Porém, uma decisão liminar em sede de mandado de segurança que tramita no TRF1, proferida em julho de 2021, impede a imissão da União na posse da área e, consequentemente, a implementação da política pública de reforma agrária. Desde a decisão liminar, não houve nenhuma nova deliberação no processo, mesmo com recurso interposto pela União e com diversos despachos realizados pelos mais diversos órgãos e entidades, com o relator do MS, que atualmente é o Desembargador João Carlos Mayer Soares.
O Conselho Nacional de Direitos Humanos (CNDH), em conjunto com o Conselho Estadual de Direitos Humanos (CEDH), emitiu a Recomendação ao TRF1 em setembro de 2023, do julgamento imediato do Mandado de Segurança. "Importante ressaltar que a ocupação se deu em menos da metade da área ocupada ilegalmente pelo grileiro, que, segundo a portaria de criação do PDS, assentará 74 famílias, mais de 200 pessoas, restando, ainda, o remanescente de aproximadamente 2.400 hectares, sob detenção do ocupante ilegal da área.

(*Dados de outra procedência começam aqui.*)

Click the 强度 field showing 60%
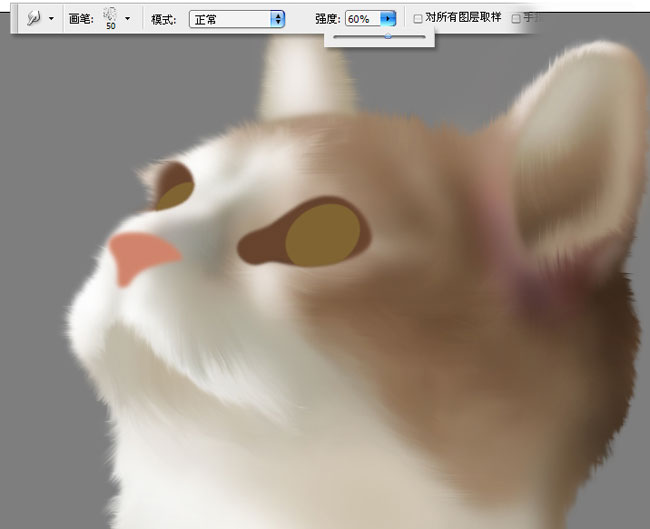This screenshot has width=650, height=529. (x=361, y=18)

Além disso, destaca-se que não há nenhuma decisão judicial para que se efetue eventual despejo das famílias", diz a CPT.
Região de Gleba Nhandú
Com cerca de 211 mil hectares, a região de Gleba Nhandú, no norte de Mato Grosso, engloba o Parque Estadual do Cristalino e diversas propriedades rurais. Algumas são terras invadidas por grileiros, que falsificaram documentos de posse ao longo de décadas.
Nos últimos anos, ao menos três fazendas localizadas na Gleba Nhandú foram atribuídas à União pela Justiça e, por isso, devem ser destinadas à reforma agrária. Entre elas, está a fazenda Cinco Estrelas. A segunda delas é a Fazenda Recanto, que teve cerca de 2 mil hectares destinados em 2018 à acomodação definitiva de famílias no Assentamento Nova Conquista.
A terceira é a Fazenda Araúna, que teve 6 mil hectares de sua área destinados, em 2024, ao assentamento Boa Esperança, composto por 100 famílias sem-terra.